Grammatical Error Correction (GEC) is a sequence-to-sequence task where a model corrects an ungrammatical sentence to a grammatical sentence. Numerous studies on GEC have successfully used encoder-decoder (EncDec) based models, and in fact, most current state-of-the-art neural GEC models employ this architecture Zhao et al. (2019); Grundkiewicz et al. (2019); Kiyono et al. (2019).
In light of this trend, one natural, intriguing question is whether neural EndDec GEC models can benefit from the recent advances of masked language models (MLMs) since MLMs such as BERT Devlin et al. (2019) have been shown to yield substantial improvements in a variety of NLP tasks Qiu et al. (2020). BERT, for example, builds on the Transformer architecture Vaswani et al. (2017) and is trained on large raw corpora to learn general representations of linguistic components (e.g., words and sentences) in context, which have been shown useful for various tasks. In recent years, MLMs have been used not only for classification and sequence labeling tasks but also for language generation, where combining MLMs with EncDec models of a downstream task makes a noticeable improvement Lample and Conneau (2019).
Common methods of incorporating a MLM to an EncDec model are initialization (init) and fusion (fuse). In the init method, the downstream task model is initialized with the parameters of a pre-trained MLM and then is trained over a task-specific training set Lample and Conneau (2019); Rothe et al. (2019). This approach, however, does not work well for tasks like sequence-to-sequence language generation tasks because such tasks tend to require a huge amount of task-specific training data and fine-tuning a MLM with such a large dataset tends to destruct its pre-trained representations leading to catastrophic forgetting Zhu et al. (2020); McCloskey and Cohen (1989). In the fuse method, pre-trained representations of a MLM are used as additional features during the training of a task-specific model Zhu et al. (2020). When applying this method for GEC, what the MLM has learned in pre-training will be preserved; however, the MLM will not be adapted to either the GEC task or the task-specific distribution of inputs (i.e., erroneous sentences in a learner corpus), which may hinder the GEC model from effectively exploiting the potential of the MLM. Given these drawbacks in the two common methods, it is not as straightforward to gain the advantages of MLMs in GEC as one might expect. This background motivates us to investigate how a MLM should be incorporated into an EncDec GEC model to maximize its benefit. To the best of our knowledge, no research has addressed this research question.
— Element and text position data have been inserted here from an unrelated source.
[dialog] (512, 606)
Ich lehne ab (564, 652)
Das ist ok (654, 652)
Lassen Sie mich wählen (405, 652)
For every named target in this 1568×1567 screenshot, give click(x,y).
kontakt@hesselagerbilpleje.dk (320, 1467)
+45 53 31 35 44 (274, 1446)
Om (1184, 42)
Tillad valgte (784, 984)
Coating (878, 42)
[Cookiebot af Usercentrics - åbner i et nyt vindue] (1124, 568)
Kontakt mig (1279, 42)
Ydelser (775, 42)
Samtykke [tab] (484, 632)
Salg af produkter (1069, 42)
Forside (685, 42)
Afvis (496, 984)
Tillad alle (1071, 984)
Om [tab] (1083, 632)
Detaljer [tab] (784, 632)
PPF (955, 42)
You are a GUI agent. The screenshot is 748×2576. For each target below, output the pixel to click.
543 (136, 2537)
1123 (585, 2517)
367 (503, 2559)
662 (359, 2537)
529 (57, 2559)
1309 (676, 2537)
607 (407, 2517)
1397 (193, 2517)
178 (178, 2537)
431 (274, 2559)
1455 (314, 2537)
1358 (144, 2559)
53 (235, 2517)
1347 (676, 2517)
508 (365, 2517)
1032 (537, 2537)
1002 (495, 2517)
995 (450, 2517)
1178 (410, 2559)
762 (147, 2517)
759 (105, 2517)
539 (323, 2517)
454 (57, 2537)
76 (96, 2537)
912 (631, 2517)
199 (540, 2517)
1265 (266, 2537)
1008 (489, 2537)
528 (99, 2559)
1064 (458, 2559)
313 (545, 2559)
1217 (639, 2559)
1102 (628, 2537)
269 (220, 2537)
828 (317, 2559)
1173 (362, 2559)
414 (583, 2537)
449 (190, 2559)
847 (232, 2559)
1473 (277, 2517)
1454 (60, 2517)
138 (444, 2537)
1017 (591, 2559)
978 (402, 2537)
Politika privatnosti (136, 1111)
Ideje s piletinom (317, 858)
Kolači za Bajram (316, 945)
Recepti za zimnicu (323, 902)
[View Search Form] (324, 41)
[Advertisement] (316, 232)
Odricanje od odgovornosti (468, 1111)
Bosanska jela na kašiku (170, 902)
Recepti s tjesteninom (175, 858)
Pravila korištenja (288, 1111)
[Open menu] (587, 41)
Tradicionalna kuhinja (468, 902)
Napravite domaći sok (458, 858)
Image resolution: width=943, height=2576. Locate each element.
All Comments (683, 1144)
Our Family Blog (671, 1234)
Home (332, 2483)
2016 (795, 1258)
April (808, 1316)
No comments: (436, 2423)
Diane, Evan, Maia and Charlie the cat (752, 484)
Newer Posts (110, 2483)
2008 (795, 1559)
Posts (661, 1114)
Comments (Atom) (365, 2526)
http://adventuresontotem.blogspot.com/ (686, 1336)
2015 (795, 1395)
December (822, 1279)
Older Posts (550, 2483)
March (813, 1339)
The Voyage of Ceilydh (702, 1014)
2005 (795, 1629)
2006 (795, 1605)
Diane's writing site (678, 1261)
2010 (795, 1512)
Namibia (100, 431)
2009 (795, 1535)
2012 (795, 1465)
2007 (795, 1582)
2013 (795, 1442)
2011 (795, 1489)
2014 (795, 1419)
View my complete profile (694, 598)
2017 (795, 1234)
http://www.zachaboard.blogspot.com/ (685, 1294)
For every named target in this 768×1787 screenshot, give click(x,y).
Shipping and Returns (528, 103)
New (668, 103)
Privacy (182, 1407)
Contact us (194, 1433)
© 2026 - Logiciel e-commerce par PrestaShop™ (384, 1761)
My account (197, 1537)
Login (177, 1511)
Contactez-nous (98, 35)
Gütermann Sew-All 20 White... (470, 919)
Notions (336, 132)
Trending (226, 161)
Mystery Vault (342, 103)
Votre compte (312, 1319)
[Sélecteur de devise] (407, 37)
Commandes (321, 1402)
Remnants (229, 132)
In our investigation, we employ BERT, which is a widely used MLM Qiu et al. (2020), and evaluate the following three methods: (a) initialize an EncDec GEC model using pre-trained BERT as in Lample and Conneau (2019) (BERT-init), (b) pass the output of pre-trained BERT into the EncDec GEC model as additional features (BERT-fuse) Zhu et al. (2020), and (c) combine the best parts of (a) and (b).
In this new method (c), we first fine-tune BERT with the GEC corpus and then use the output of the fine-tuned BERT model as additional features in the GEC model. To implement this, we further consider two options: (c1) additionally train pre-trained BERT with GEC corpora (BERT-fuse mask), and (c2) fine-tune pre-trained BERT by way of the grammatical error detection (GED) task (BERT-fuse GED). In (c2), we expect that the GEC model will be trained so that it can leverage both the representations learned from large general corpora (pre-trained BERT) and the task-specific information useful for GEC induced from the GEC training data.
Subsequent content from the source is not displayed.